Il dualismo della contrapposizione, nelle società del mercato dei consumi, non sembra presentarsi nelle forme di una relazione dialogica, che presuppone l’esistenza di riferimenti comuni, alle due parti, almeno di metodo se non anche di qualità e dimensioni dei contenuti.

È, invece, un dualismo inerte prodotto da letture autoreferenziali e antitetiche di una realtà artificiale, imposta attraverso l’invenzione di meccanismi, semplificati e universali, di radicalizzazione ideologica ed estrema di concetti di senso comune.

C’è, infatti, una disarmonia sostanziale: da una parte, i presupposti di fondo della solidarietà (assenza di interessi particolari, relazione dialogica con i propri intorni e azione altruistica di disponibilità e di condivisione fraterna delle risorse) e, dall’altra, i presupposti di fondo del mercato dei consumi (paludose competizioni, ricerca di vantaggi individuali, massimizzazione di profitti e accaparramento di risorse). Fra una solidarietà che si muove per condividere, non per calcolo, e un egoismo (o una solidarietà simulata) che, invece, sul calcolo delle opportunità e delle convenienze misura i propri interventi, non ci può essere dialogo. Siamo di fronte a due mondi separati e proiettati in direzioni diverse che non sono riducibili, neanche, a un lontano parallelismo.

Siamo tanto condotti a immaginare la realtà come mercato e siamo tanto immersi nelle buone «convenienze» della solidarietà simulata, che, ai più, una «solidarietà» senza interessi può apparire del tutto impraticabile e visionaria. Non riusciamo a immaginare una solidarietà come senso di un gratuito mettere in comune le cose (che non sono solo quelle materiali e, tantomeno, quelle dei consumi), perché siamo vincolati ai comportamenti dettati dal modello immutabile del mercato dei consumi e siamo ingannati e disorientati da una equivoca solidarietà e da un egoismo compassionevole.

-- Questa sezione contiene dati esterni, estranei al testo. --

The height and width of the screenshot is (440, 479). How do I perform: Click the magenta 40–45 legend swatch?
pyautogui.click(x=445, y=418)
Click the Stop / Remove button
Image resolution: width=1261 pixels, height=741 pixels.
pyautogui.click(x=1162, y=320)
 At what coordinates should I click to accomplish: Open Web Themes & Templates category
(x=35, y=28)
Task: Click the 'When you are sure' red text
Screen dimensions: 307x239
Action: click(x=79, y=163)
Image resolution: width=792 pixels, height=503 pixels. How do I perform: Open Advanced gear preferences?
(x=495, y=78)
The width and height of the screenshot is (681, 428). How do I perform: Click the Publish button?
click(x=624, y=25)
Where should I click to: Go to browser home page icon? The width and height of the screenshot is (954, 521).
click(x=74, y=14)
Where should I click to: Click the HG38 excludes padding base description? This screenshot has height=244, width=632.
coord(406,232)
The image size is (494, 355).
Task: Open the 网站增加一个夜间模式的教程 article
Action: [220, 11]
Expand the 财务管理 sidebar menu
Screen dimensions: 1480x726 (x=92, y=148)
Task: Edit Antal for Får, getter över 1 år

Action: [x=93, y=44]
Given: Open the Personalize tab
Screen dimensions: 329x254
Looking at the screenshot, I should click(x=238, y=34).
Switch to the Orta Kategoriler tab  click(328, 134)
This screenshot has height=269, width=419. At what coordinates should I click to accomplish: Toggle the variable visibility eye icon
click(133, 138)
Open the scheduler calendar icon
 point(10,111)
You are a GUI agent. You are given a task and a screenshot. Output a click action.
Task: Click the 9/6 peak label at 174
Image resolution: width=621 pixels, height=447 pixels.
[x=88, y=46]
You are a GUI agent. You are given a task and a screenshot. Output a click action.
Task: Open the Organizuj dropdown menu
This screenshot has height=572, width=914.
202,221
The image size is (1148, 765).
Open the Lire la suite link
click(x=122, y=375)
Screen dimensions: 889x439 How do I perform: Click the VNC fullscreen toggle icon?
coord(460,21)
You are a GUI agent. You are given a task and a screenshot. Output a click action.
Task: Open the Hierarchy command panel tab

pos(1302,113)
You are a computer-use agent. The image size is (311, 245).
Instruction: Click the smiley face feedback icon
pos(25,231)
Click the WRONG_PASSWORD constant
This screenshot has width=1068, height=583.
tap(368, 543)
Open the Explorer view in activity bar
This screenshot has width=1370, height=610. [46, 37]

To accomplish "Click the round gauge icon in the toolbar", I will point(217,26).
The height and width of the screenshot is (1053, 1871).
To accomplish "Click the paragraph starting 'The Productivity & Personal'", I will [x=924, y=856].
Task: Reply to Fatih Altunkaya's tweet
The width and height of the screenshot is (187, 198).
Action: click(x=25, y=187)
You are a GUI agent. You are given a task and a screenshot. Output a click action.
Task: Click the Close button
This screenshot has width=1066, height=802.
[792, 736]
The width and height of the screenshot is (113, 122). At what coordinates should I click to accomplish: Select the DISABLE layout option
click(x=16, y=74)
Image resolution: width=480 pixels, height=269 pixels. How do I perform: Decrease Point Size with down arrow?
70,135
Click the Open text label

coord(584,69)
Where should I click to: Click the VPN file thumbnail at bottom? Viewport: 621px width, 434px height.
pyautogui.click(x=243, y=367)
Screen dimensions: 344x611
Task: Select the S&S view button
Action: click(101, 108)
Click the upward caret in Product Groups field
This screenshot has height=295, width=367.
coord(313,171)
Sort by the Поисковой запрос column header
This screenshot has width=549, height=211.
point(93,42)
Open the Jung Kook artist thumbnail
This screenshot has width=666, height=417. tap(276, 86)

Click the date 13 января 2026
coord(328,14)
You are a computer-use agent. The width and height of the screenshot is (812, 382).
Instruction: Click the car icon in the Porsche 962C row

A qualcuno verrà sicuramente da pensare che la solidarietà in fondo è un ideale e normalmente, invece, si vive di altro! Ma forse a qualcun altro ancora potrebbe anche venire in mente di chiedersi, al di là della ineluttabilità dei dati di fatto, se sia normale che tutto un mondo sia guidato da un solo smisurato sistema di mercato che, negando ogni alternativa, confina ogni miglioramento nei recinti, resi inespugnabili, delle utopie. Il libero mercato, inventore e sostenitore della competizione che dovrebbe preservarci da condizioni di monopolio, in questo caso, è proprio lui a negare la competizione fra sistemi economici diversi da quello che propone e, lui stesso, finisce, così, con l’agire in regime di monopolio.

Senz’altro niente di scandaloso, perché questa è la realtà che è stata affidata al nostro tempo, mentre alle nostre responsabilità è, invece, affidato l’uso del tempo, ancora a nostra disposizione per affrontare questo nodo ereditato dal passato, e la gestione, almeno non distruttiva, delle risorse. Forse c’è la necessità, oggi, non di «affrettarci a fare» per «vincere», ma di «cominciare» (o nei migliori dei casi di «continuare»), con sollecitudine e con le alternative offerte dalla diversità umana, a fare meglio e a cambiare quella subordinazione della solidarietà all’utile, prima che si incancrenisca e che, con lui, si incancreniscano anche i nostri egoismi.